Leafs Jonas Gustavsson made 35 saves in a 3-1 win over the Penguins in Kitchener, Ont. (Sun...

Leafs Jonas Gustavsson made 35 saves in a 3-1 win over the Penguins in Kitchener, Ont. (Sun Media/Dave Thomas)

STEVE BUFFERY AND SUN MEDIA

, Last Updated: 1:04 PM ET

KITCHENER -- Free agent goaltender Jonas Gustavsson looked steady, if not spectacular, in his Maple Leafs debut last night at the Memorial Auditorium.

The Monster made 35 saves, including an excellent glove stop on Eric Tangradi in the third period, as the Leafs opened the 2009 rookie tournament with a 3-1 win over the Pittsburgh Penguins.

Joe Vitale did beat Gustavsson at 10:36 of the third on a deflection.

Viktor Stalberg, with the Leafs holding a two-man advantage, Greg Scott and Alex Berry, with an empty-netter, scored for Toronto.

Fist City

There were two fights: Toronto forward Richard Greenop, who recorded 156 penalty minutes in 60 games for the Memorial Cup-champion Windsor Spitfires last season, earned a decision against Pittsburgh's Ryan Schnell, while Berry, another big Leaf, drew with the smaller Zach Sill.

Takes getting used to

Gustavsson said that it will take him some time to get used the smaller ice surface in North America, the touch-icing and the fact that he can't go anywhere he wants behind the net to retrieve the puck. He's also concerned about some of the angles the NHL players might shoot from given the smaller ice surface.

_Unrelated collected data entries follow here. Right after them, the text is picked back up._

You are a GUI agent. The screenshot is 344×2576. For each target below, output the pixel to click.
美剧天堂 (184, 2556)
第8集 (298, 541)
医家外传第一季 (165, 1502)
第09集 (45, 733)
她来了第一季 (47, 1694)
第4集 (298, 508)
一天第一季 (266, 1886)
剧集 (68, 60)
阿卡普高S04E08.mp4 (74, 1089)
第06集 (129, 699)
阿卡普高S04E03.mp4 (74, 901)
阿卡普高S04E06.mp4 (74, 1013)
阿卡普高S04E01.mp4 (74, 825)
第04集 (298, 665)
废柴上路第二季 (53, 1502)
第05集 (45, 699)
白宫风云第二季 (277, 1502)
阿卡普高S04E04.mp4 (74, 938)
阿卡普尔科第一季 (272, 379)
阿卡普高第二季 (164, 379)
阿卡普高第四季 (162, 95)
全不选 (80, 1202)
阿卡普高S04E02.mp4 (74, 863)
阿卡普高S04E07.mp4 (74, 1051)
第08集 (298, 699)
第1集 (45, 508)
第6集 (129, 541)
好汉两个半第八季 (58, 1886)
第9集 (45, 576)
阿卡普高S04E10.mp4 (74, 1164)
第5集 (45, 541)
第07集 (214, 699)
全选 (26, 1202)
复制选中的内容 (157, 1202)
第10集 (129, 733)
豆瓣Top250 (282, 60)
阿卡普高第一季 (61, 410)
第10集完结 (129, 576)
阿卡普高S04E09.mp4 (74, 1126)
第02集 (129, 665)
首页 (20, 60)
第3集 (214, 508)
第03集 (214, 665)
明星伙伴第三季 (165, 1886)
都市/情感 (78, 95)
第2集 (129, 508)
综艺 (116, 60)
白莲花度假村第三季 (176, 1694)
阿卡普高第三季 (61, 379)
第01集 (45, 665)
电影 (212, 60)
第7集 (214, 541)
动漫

"I'm trying to adjust," he said.

Gustavsson admitted that the Leafs' hiring of goaltending coach Francois Allaire in the off-season, was a factor in him signing, as was, to a smaller degree, receiving a phone call from former Leafs and Team Sweden great Borje Salming.

"He said if you play good here, you will be big and everybody treats you well, and said he had a great time in Toronto," Gustavsson said.

The price just went up

Jim Balsillie can forget the roughly $12 million US he believed it would cost him to relocate the Phoenix Coyotes to Hamilton, should he win the auction for the up-for-sale team.

A published report says the NHL has set its own relocation fee at anywhere between $101 million and $195 million.